Pendant deux ans, celui qui est aussi propriétaire du Diable Vert à Sutton a cherché le meilleur moyen de répondre aux nombreuses questions de ses clients. L’ObservÉtoiles est né de cette volonté.

« C’est de la réalité augmentée, ça veut dire qu’on voit le vrai ciel, les étoiles, les planètes, mais en même temps on voit des constellations superposées sur des vraies étoiles », explique-t-il.

Plus besoin de télescope pour voir les étoiles de plus près. Les participants n’ont besoin que d’un casque et d’un téléphone intelligent, tous deux fournis sur place lors de l’activité.

« L’écran du casque est complètement transparent, relate Jeremy Fontana. À l’intérieur il y a un téléphone intelligent placé un peu plus bas que les yeux. Il y a un système de miroirs et de lentilles, alors vous avez les images superposées sur les vraies étoiles. »

Après leur passage sur l'un des 184 sièges chauffants de l’ObservÉtoiles, les visiteurs pourront ensuite ramener leur casque à la maison. Pour l’utiliser de nouveau, il faudra simplement télécharger une application, qui fonctionne partout dans le monde dans 14 langues différentes.

Un spectacle à ciel ouvert

C’était soir de première au Diable Vert jeudi soir. L’ObservÉtoiles a été officiellement lancé devant une centaine de curieux et de passionnés d’astronomie. « Ce sont des nouvelles technologies qu’on ne connaissaient pas, s’est exclamée une des participantes.
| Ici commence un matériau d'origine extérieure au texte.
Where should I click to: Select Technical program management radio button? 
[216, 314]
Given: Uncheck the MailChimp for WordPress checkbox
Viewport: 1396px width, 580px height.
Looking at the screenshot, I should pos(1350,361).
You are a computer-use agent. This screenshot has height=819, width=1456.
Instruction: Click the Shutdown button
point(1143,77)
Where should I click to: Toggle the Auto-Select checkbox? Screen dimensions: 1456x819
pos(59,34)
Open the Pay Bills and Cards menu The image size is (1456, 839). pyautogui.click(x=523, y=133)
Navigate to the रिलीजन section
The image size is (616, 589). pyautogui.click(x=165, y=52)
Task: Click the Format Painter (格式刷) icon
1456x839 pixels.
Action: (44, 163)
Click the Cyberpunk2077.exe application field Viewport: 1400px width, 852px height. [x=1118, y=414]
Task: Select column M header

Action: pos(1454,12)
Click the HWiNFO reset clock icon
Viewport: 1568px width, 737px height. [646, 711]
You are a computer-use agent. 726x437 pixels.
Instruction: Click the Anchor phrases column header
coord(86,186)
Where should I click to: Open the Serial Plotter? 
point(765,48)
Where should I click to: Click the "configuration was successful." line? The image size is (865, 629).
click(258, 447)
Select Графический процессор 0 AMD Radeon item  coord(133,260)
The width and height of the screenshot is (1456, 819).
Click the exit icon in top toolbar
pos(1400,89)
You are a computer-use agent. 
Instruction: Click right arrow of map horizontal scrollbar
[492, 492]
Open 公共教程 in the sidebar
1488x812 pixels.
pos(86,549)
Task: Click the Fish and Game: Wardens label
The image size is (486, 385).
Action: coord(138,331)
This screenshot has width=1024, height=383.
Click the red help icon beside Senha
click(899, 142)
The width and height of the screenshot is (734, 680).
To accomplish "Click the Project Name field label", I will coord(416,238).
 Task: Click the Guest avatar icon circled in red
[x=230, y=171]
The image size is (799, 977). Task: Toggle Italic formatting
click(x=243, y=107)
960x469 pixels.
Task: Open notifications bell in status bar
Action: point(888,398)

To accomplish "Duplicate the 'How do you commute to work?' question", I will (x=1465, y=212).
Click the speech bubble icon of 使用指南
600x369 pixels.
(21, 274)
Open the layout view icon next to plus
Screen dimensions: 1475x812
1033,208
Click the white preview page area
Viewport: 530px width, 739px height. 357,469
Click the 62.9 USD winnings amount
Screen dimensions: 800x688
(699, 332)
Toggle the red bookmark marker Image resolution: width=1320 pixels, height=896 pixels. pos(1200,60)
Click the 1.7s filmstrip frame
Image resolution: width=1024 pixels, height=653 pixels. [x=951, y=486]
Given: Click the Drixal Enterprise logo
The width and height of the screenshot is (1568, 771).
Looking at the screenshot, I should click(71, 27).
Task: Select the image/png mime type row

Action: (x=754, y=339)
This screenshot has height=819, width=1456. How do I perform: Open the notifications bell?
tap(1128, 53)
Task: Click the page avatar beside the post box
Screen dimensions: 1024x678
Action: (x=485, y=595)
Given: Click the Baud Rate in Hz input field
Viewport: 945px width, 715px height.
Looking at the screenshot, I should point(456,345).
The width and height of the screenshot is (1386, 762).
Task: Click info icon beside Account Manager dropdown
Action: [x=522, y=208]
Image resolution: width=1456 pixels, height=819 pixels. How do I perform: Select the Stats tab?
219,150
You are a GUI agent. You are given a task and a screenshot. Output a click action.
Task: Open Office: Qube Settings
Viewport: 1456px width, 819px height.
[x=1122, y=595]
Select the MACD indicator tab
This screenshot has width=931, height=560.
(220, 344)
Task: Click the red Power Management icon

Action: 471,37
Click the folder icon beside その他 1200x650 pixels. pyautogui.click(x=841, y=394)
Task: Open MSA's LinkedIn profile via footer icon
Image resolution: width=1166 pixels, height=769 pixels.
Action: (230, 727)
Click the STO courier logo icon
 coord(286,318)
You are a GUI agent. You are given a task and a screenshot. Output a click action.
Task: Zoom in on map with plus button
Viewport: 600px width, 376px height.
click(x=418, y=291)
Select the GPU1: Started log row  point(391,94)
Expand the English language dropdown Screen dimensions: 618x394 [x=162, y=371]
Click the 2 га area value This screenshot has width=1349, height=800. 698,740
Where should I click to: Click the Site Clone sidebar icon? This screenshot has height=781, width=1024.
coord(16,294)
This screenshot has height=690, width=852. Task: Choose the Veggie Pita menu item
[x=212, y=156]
On ne s’arrête pas à vraiment regarder ce qu’il y a en haut, c’est formidable. »

« Ici à Glen Sutton il n’y a presque pas de pollution lumineuse, nous pouvons déguster ce qu’est le ciel. C’est un spectacle bien monté qui a besoin évidemment d’être rodé », a renchéri l’astronome amateur Raymond Fournier.

Jeremy Fontana compte bien mettre à profit les commentaires des spectateurs pour améliorer le planétarium à ciel ouvert. Les représentations ont lieu chaque samedi.

L’activité a été financée en partie par Tourisme Cantons-de-l’Est. « C’est unique au monde, explique la porte-parole de l’organisme, Dany Béliveau. Ça permet de présenter notre région et ça a un côté moderne avec la réalité augmentée. »

L’ObservÉtoiles porte aussi le sceau du prestigieux magazine National Geographic . « Nous avons approché le National Geographic avec l’idée de faire une promotion avec leur marque partout dans le monde », révèle Jeremy Fontana.

Le propriétaire ne cache pas son objectif d’exporter le projet. « On va garder l’exclusivité au Québec, mais ça va être disponible dans les autres provinces et les autres pays », conclut-il.